A University of Virginia adjunct professor is in hot water for saying on social media that Black Lives Matter is as racist as the Ku Klux Klan (KKK), The Washington Post is reporting.
Until last week, Dennis Muir was a lecturer at the University of Virginia’s School of Engineering and Applied Science and the University’s Darden School of Business. He is also the owner of Bella’s restaurant in Charlottesville. Not only has Muir gone on indefinite leave since making the comment, but some local politicians are calling for a boycott of his business, according to the Richmond Times-Dispatch.
Here’s what happened.
Last Tuesday, Charlottesville’s Paramount Theater was host to a Black Lives Matter event. Black Lives Matter co-founder Alicia Garza was one of the speakers, who spoke on injustice, racial inequality, police brutality, and a handful of other issues. Charlottesville real estate agent Roger Voisinet was there and posted about it on Facebook. In a post that has since been deleted, Muir responded.
“Black lives matter is the biggest rasist (sic) organisation (sic) since the clan (sic). Are you kidding me. Disgusting!!!”
Charlottesville resident Joe Starsia took a screenshot of the professor’s comments and brought them to the attention of University officials through social media.

# [DATASET CONTENT]
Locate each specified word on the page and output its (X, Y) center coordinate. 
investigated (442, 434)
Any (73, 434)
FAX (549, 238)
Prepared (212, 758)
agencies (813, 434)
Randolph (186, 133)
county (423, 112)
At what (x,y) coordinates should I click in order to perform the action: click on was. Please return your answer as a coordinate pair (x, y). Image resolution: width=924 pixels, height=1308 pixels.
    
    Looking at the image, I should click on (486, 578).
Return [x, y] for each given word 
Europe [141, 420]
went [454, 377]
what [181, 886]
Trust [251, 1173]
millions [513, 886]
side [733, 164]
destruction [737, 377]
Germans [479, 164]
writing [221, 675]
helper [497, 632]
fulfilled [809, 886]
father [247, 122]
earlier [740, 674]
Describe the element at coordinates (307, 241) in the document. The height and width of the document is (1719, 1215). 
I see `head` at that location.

# [REQUIRED WORK]
a – In the news article, who was one of the speakers at the Black Lives Matter event?
b – Do these statements agree with the news article? Answer yes or no for each and quote the words that decide it. (i) Muir owns a restaurant in Charlottesville. (ii) Joe Starsia wrote the Facebook post about the event. (iii) The Black Lives Matter event was held at Charlottesville's Paramount Theater.
c – Pick up the news article about the professor's comment after its last sentence and keep writing.
The items are separate material and have nothing to do with the news article.

# [RESULTS FOR EACH TASK]
a – Black Lives Matter co-founder Alicia Garza.

b –
(i) Yes: "He is also the owner of Bella’s restaurant in Charlottesville."
(ii) No: "Charlottesville real estate agent Roger Voisinet was there and posted about it on Facebook."
(iii) Yes: "Last Tuesday, Charlottesville’s Paramount Theater was host to a Black Lives Matter event."

c –
On another note...I will NEVER frequent @Bellasrestaurant again. I met Doug Muir for the first time a couple of weeks ago at the @tomtomfestival...and I didn't expect this from him, but if this is how he feels, he doesn't have anything else to say to me. I would encourage everyone in the city to boycott the restaurant. I would also implore the @theuniversityofvirginia and the Darden School of Business @dardenmba (One that's celebrating Diversity Week) to address this issue immediately. The notion that #BlackLivesMatter can be comparable to the Klu Klux Klan is not only incredibly misguided, but goes to show the lack cultural awareness that still plagues many professors at our Universities across the country. An organization, a movement, a collective body that aims to empower Black People, and rally allies is not a terroristic organization, but one that aims to collective bring people together to address systemic oppression and racism, amongst other things, is here to stay. If #blacklivesmatter✊????✊????✊???? offends you, makes you feel uncomfortable, or makes you believe that we are similar to the KKK...just understand this, times are changing, the movement is moving, and a people oppressed will no longer remain silent. We have support from the highest of the high to the lowest of the low, and WE are here to STAY and WE ARE GOING TO CONTINUE TO CREATE CHANGE!!! #blacklivesmatter✊????✊????✊???? #BoycottBellas You have my number Frank Muir, I'll await your call so that you can get the cultural training that you need. We can make a day, a week, a month, or however much time of it to get you where you need to be!
The backlash against Muir began almost immediately. Charlottesville Vice Mayor Wes Bellamy, whose Instagram post you can see above this sentence, criticized Muir and called on residents to boycott Muir’s restaurant.
In a statement, University of Virginia executive vice president and provost Tom Katsouleas said he was “disturbed and saddened” by Muir’s comments.
“The University of Virginia stands firmly against racism and social injustice of any kind. Statements such as Mr. Muir’s do not foster intellectual exploration, nor do they encourage the voices of others.”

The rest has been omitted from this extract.